These results, in fact, are not so surprising. They derive from the peculiar structure of Swiss democracy, which effectively creates a voter base less diverse than the general public. These voters are generally predisposed to support such initiatives as the minaret vote.

I am specifically talking about Swiss citizenship. Becoming a Swiss citizen implies that one has become part of the Swiss people, and the Swiss have a very strict definitions of what this means. Since – of course – only citizens may vote, this strictness directly impacts the Swiss electorate.

More below.

While Switzerland may have an image as a tolerant place, its naturalization policy is one of the least tolerant in the Western world. Achieving citizenship can be nearly impossible. Some communities routinely reject applicants connected in any manner to Africa or the Balkans, even if have they lived in Switzerland their whole lives. Many applicants must appear before a local citizenship committee, which asks deep-probing questions such as whether the applicant “can imagine marrying a Swiss boy,” or if said applicant likes Swiss music.

As a result, 21.9% of the Swiss population is foreign – one of the highest rates in the world. An aspiring immigrant may move to Switzerland, but neither he, nor his children, nor even his grandchildren will be guaranteed citizenship. Nearly 90% of Swiss Muslims face this situation, foreigners in a land some have lived their entire lives in.

# Supplied data
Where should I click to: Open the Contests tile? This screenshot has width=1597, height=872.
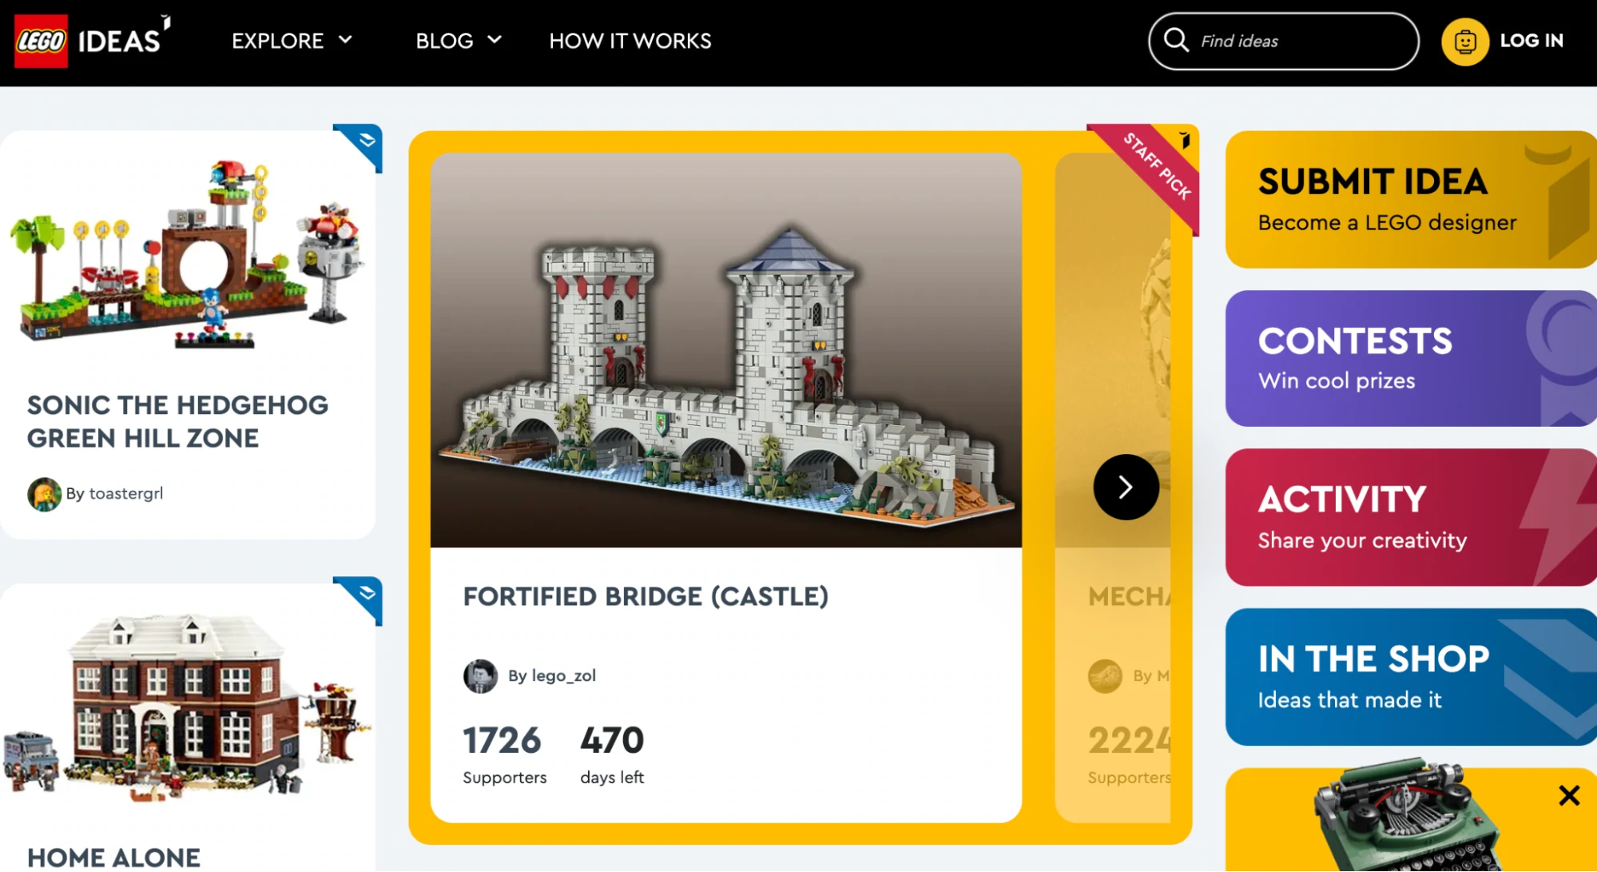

# Requests
a) According to the passage on Swiss citizenship, what percentage of the Swiss population is foreign?
b) Using the passage on Swiss citizenship, decide whether each statement agrees with it: (i) In Switzerland, only citizens may vote. (ii) Switzerland's naturalization policy is among the most tolerant in the Western world. (iii) Nearly 90% of Swiss Muslims are foreigners in Switzerland.
c) Echo the passage on Swiss citizenship word for word, starting with "While Switzerland may" and going on through "entire lives in.".

# Exercise results
a) 21.9%

b)
(i) Yes: "Since – of course – only citizens may vote"
(ii) No: "its naturalization policy is one of the least tolerant in the Western world"
(iii) Yes: "Nearly 90% of Swiss Muslims face this situation, foreigners in a land some have lived their entire lives in"

c)
While Switzerland may have an image as a tolerant place, its naturalization policy is one of the least tolerant in the Western world. Achieving citizenship can be nearly impossible. Some communities routinely reject applicants connected in any manner to Africa or the Balkans, even if have they lived in Switzerland their whole lives. Many applicants must appear before a local citizenship committee, which asks deep-probing questions such as whether the applicant “can imagine marrying a Swiss boy,” or if said applicant likes Swiss music.

As a result, 21.9% of the Swiss population is foreign – one of the highest rates in the world. An aspiring immigrant may move to Switzerland, but neither he, nor his children, nor even his grandchildren will be guaranteed citizenship. Nearly 90% of Swiss Muslims face this situation, foreigners in a land some have lived their entire lives in.